All of lore.kernel.org
 help / color / mirror / Atom feed
From: Goffredo Baroncelli <kreijack@libero.it>
To: Qu Wenruo <quwenruo@cn.fujitsu.com>, linux-btrfs@vger.kernel.org
Cc: dsterba@suse.cz, Chris Mason <clm@fb.com>,
	Goffredo Baroncelli <kreijack@inwind.it>
Subject: Re: [PATCH 2/5] New btrfs command: "btrfs inspect physical-find"
Date: Thu, 28 Jul 2016 22:25:19 +0200	[thread overview]
Message-ID: <2d33450d-3805-da54-a5e8-2fefde075957@libero.it> (raw)
In-Reply-To: <8b013280-7128-d6e4-2f62-b43851d6f6cd@cn.fujitsu.com>

Hi Qu,

On 2016-07-28 03:47, Qu Wenruo wrote:
> At 07/28/2016 01:43 AM, Goffredo Baroncelli wrote:
>> From: Goffredo Baroncelli <kreijack@inwind.it>
>>
>> The aim of this new command is to show the physical placement on the disk
>> of a file.
>> Currently it handles all the profiles (single, dup, raid1/10/5/6).
>>
>> The syntax is simple:
> 
> Uh...
> Where is the synatx?

:-)

The syntax is:

btrfs inspect-internal physical-find <filename> [-l <logical>|<offset>]

> 
> I guess the synatx is
> physical-find <filename> [<offset>]
> 
>>
>> where:
>>   <filename> is the file to inspect
>>   <offset> is the offset of the file to inspect (default 0)
> 
> Normally <offset> is paired with <length>.
> What about add a new optional parameter <length>?

See my next comment

> Its default value would be the length of the file.
> 
> And for the optional <offset>, would you mind to make it as an option?
> like -o|--offset <offset> and -s|--size <size>?
> 
> For resolve logical directly, then -l|--logical <logical>.
> 
>>
>> Below some examples:
>>
>> ** Single
>>
>> $ sudo mkfs.btrfs -f -d single -m single /dev/loop0
>> $ sudo mount /dev/loop0 mnt/
>> $ python -c "print 'ad'+'a'*65534+'bd'+'b'*65533" | sudo tee mnt/out.txt >/dev/null
>> $ sudo ../btrfs-progs/btrfs inspect physical-find mnt/out.txt
>> mnt/out.txt: 0
> 
> So 0 is the offset inside the file.
> And how long that file extent is?
> 
>>         devid: 1 dev_name: /dev/loop0 offset: 12582912 type: LINEAR
> 
> LINEAR seems a little different, as normally we just call it SINGLE in btrfs.

Right

> 
> And what about changing the output format to the following?
> (This combines both fiemap style and map-logical style)
> ------
> EXT: FILE-OFFSET LOGICAL RANGE DEVICE       DEVICE RANG   TYPE
> 0:   0-128K      XXXXX-XXXXX   1:/dev/loop0 XXXXX-XXXXX   RAID1
>                                2:/dev/loop1 XXXXX-XXXXX   RAID1
> 1:   128K-256K   XXXXX-XXXXX   1:/dev/loop2 XXXXX-XXXXX   RAID5D1
>                                1:/dev/loop3 XXXXX-XXXXX   RAID5D2
>                                1:/dev/loop4 XXXXX-XXXXX   RAID5P
>                  XXXXX-XXXXX   1:/dev/loop2 XXXXX-XXXXX   RAID5D1
>                                1:/dev/loop3 XXXXX-XXXXX   RAID5D2
>                                1:/dev/loop4 XXXXX-XXXXX   RAID5P
> ------
> Extent 0 and 1 are in different raid profile, it's only possible during convert, just used as an exmple
> And Extent 1 are crossing 2 RAID5 stripes, so needs 2 logical range to show them all.

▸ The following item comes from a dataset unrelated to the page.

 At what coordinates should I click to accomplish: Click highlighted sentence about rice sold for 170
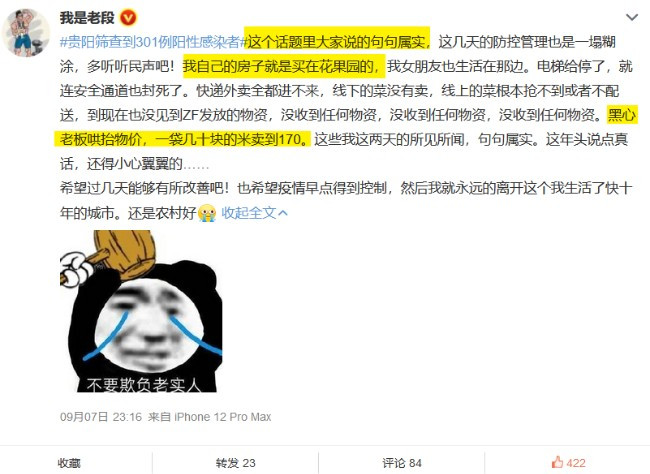pos(182,139)
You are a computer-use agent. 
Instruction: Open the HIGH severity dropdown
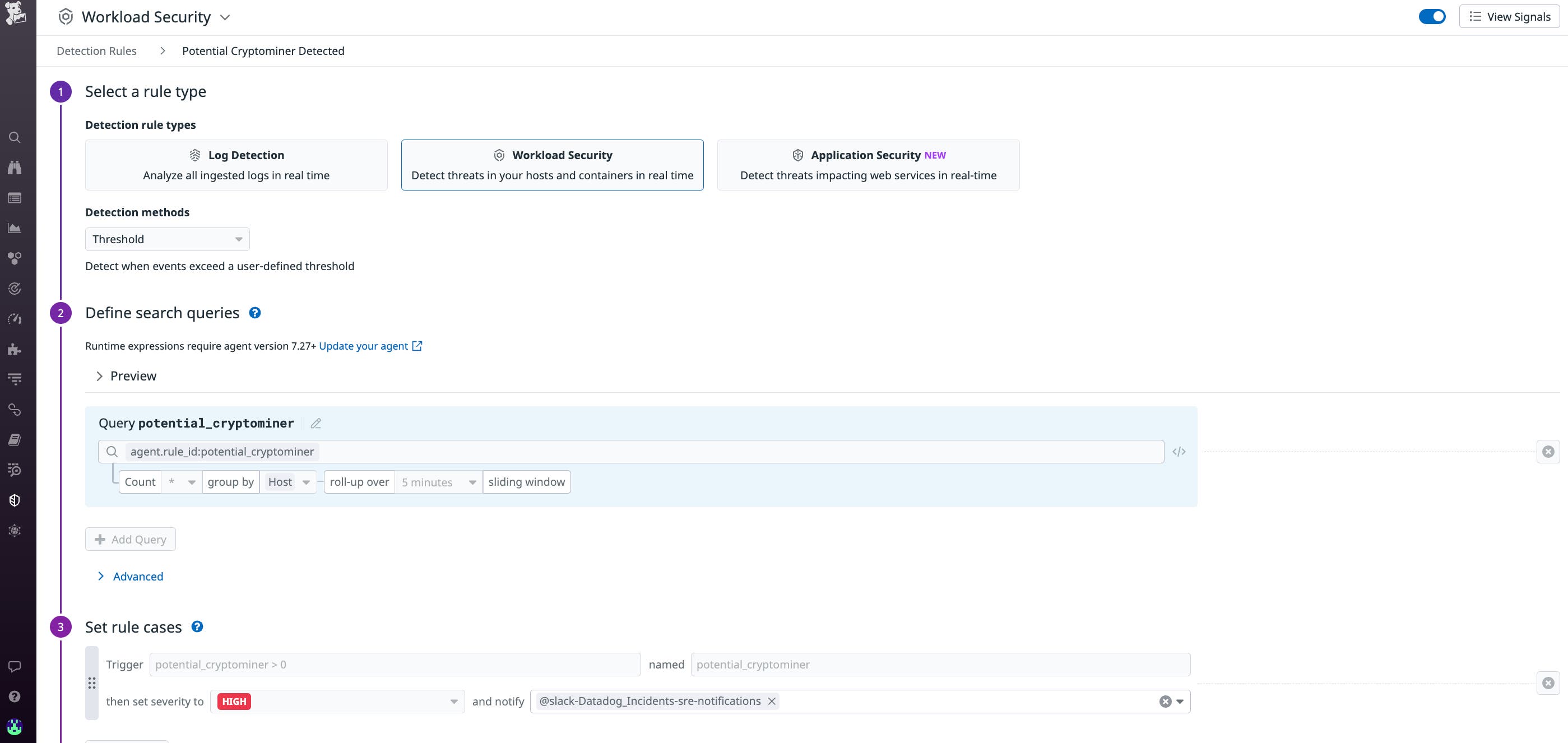[x=337, y=702]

This is "quite clear" from an human point of view. But is a nightmare for a script to parse.. And what is missing is
something like "RAID5U" (U==unrelated) for element of the stripe but not of the file

 
> 
> Although it's quite hard to put the above output into 80 characters per line, it provides almost every info we need:
> 1) File offset and its length
> 2) Logical bytenr and its length
> 3) Device bytenr and its length (since its length can differ from logical length)
> 4) RAID type and its role.

I am not against about your proposal; however I have to point out that the goal of these command was not to *traverse* the file, but only to found the physical location of a file offset. My use case was to simulate a corruption of a raid5 stripe elements: for me it was sufficient to know the page position.

If you want these information to automate a test, I think that the range concept is more a problem than an help.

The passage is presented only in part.